The Palm Beach County School of the Arts was the original performing, fine arts and communications magnet school for Palm Beach County, Florida. Founded in 1989 as a middle/high school it grew class year by class year into that mission. In 1998 the school was split into a high school, the Dreyfoos School of the Arts on another campus, and the Middle School of the Arts, which later became the Bak Middle School of the Arts on the existing campus.

==History==

In 1989, the School District of Palm Beach County, Florida, facing mandatory desegregation of its schools implemented a magnet school program instead, to voluntarily attract white students to predominantly African-American neighborhood schools. North Shore High School in West Palm Beach was converted into the Palm Beach County School of the Arts in 1990. The Palm Beach County School of the Arts opened as a middle school with 250 students, grades 7-9, enrolled. The school focused on five arts areas: Communication arts, dance, music, theatre, and visual arts. The school was expanded by adding a new 7th grade class.

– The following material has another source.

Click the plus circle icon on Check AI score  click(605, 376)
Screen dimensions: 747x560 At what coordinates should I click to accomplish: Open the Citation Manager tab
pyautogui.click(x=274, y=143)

In 1994 the school was a middle and high school with students from grades 7 through 12. The need to separate the schools into proper middle and high schools was facilitated by Alexander W. Dreyfoos, Jr., a wealthy patron who made a pledge of $1,000,000 in support to build a new high school of the performing arts on the closed campus of Twin Lakes High School in 1997. In 1998, the high school was moved to the new campus, and the existing facility was renamed the Middle School of the Arts.

In 2002, the school was renamed the Bak Middle School of the Arts. Mrs. Dora Bak of Palm Beach donated $1.5 million bequest to the school to honor her late husband, Dr. Richard Bak, who was an economist and statistician, specializing in international markets, finance and economics.